Tania Bruguera
October 2008
From: Bruguera, Tania “Autocensura Programada,” Trabajo Socialmente Util, October 2008, Ed. MARCO -Museo de Arte Contemporáneo de Vigo-, Vigo, España, 2008, (illust.) p.74.
ISBN 978-84-936360-0-5
Notes for a Text on Censorship
by Tania Bruguera
Censorship in Cuba may be open (we all know where the limits are) or may be lack of information or may not be able to say what is true and what false, what we are and what we want others to believe we are or it may be the hopeful blindness of the international left.
Censorship in Cuba is not now exercised by a professional from the state security department. It comes as a “piece of advice” from a “friend”; a friend who trained in a military school or “used to be” an agent but now is the director of a Cultural Center and esteems us and would hate to see us involved in unnecessary problems.
Censorship in Cuba is creating the concept of really Cuban, a concept that satisfies the required level of authenticity.
Censorship in Cuba is pretending it is not ideological any more.
Censorship in Cuba is creating a feeling of generalized mistrust; it is controlling paranoia and doing away with the feeling of complicity.
Censorship in Cuba is the sacrifice that must be done to continue to be the model of a country confronting the United States.

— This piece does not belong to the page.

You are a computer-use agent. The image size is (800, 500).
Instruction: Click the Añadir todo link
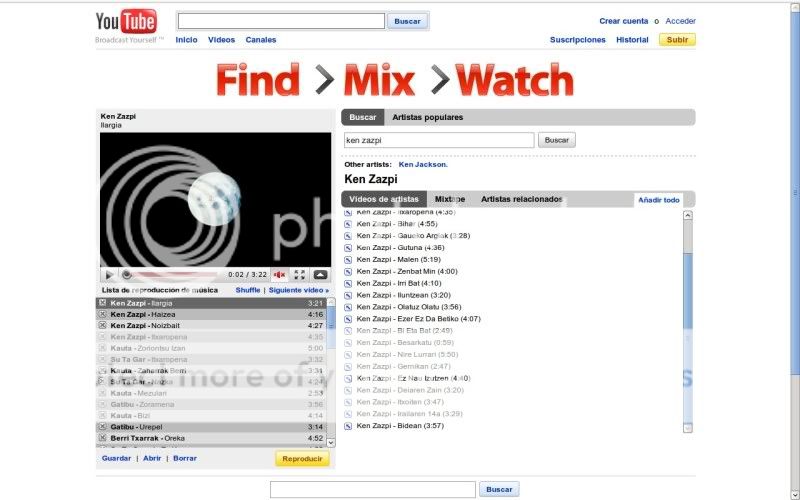[x=659, y=200]
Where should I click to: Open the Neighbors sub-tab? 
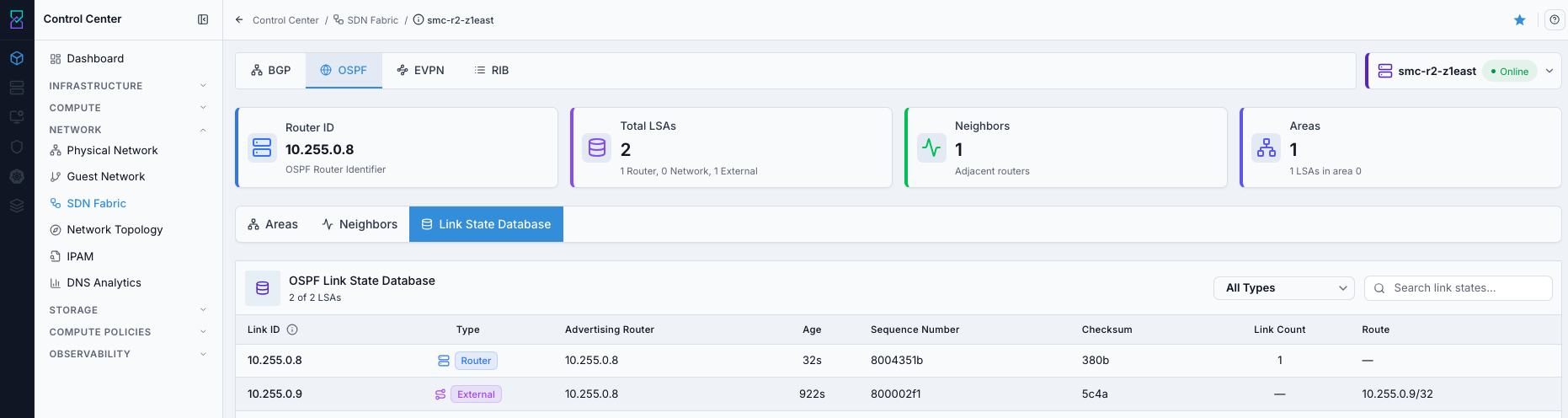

Censorship in Cuba is not wanting to know anything about your friends that might be used against them, it is to decide to lose your memory, it is to decide that, to be trustworthy, you will become an “insane” individual.
Censorship in Cuba is to leave heroism to the dead or to those who made the revolution 50 years ago or to those who died in wars generated in Havana for other countries in the world.
Censorship is to create an caste of artists dependent from political power so as not to lose an illegally bought house, to be able to leave the country, to be able to take relatives and employees out of the country, to have their names mentioned when collectors arrive in Havana, to be able to live above the level accepted for the average Cuban without being questioned.
Censorship in Cuba is creating a bourgeois art sector which, self-censored, will strive not for artistic achievements but for material ones.
Censorship in Cuba is to transform the meaning of generation into that of rivalry and international success.
Censorship in Cuba is to prefer to use metaphors instead of facts in a piece of work.
Censorship in Cuba is the appropriation of the meanings and distribution of the works by the censors, without taking into account the intentions of the artists.
Censorship is to decide that you do not think by yourself.
Censorship is writing this text thinking it will be read in Havana, thinking in the consequences it might have, not being able to free yourself of the censor.
If censorship does not work, then it is always possible to resort to the fact that in Cuba everything is illegal; you can always serve time for an illegality you do not even know exists.
Censorship points out the potential for violence, it is deciding the measure of truthfulness and tangibility of ideas, it is the announcement of a disillusion.
Censorship is not to know the past awaiting you.